I would say that in C++, the requirement for an object cleaning self up belongs in the destructor, by definition of "destructor". Whether the coder does the same cleaning up in Reset is up to the coder.
Probably the real reason for my dislike of Reset is that some coders using it seem to have confused "variables" with "objects". You reset a variable. You create and delete objects. In the application I was talking about, the object has effectively become a global variable, with all the problems that globals have, even though only member variables are being used.

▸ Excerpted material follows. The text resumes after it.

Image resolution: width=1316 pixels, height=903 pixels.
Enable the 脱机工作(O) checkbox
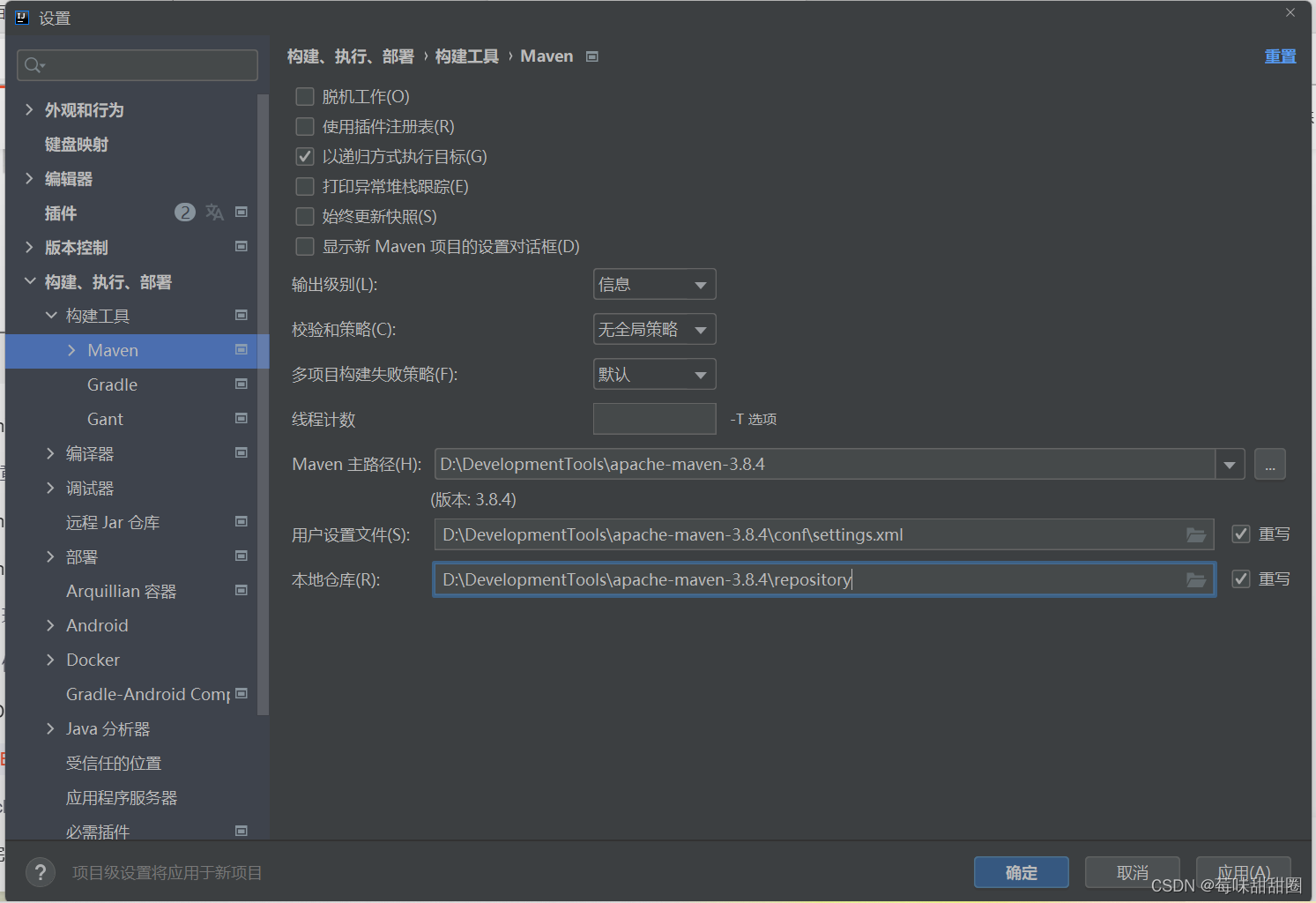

In some ways it is even worse, because these variables are actually pointers to a global object: those pointers can become dangling pointers if the object is deleted by what is supposed to be its sole owner. Using Reset hides the fact that this is a global... better to make it a real global variable, to avoid the dangling pointer problem, or not pass it around at all (which is what LoD recommends). The application I was describing is a single-document application, so the MFC document object is effectively a global variable/global object.
My other point about Reset is that Value objects don't need it, and Immutable objects can't have it.
Imagine a Dimension object. In Java or Smalltalk, you might want to make it immutable, so you can safely return Dimension member values without making copies. This assumes that you don't do lots of math on Dimension objects -- because that would require making copies. It is a choice of which is more efficient, and/or safer.
In C++, I would implement Dimension as a Value object - one that implements the copy constructor and the assignment operator (and default constructor for STL compatibility). Returning this kind of object "by value" automatically makes a copy. If you want to reset a Dimension variable, just assign Dimension(0,0) to that variable. You minimize the number of methods to write, and you make it very clear what you're doing.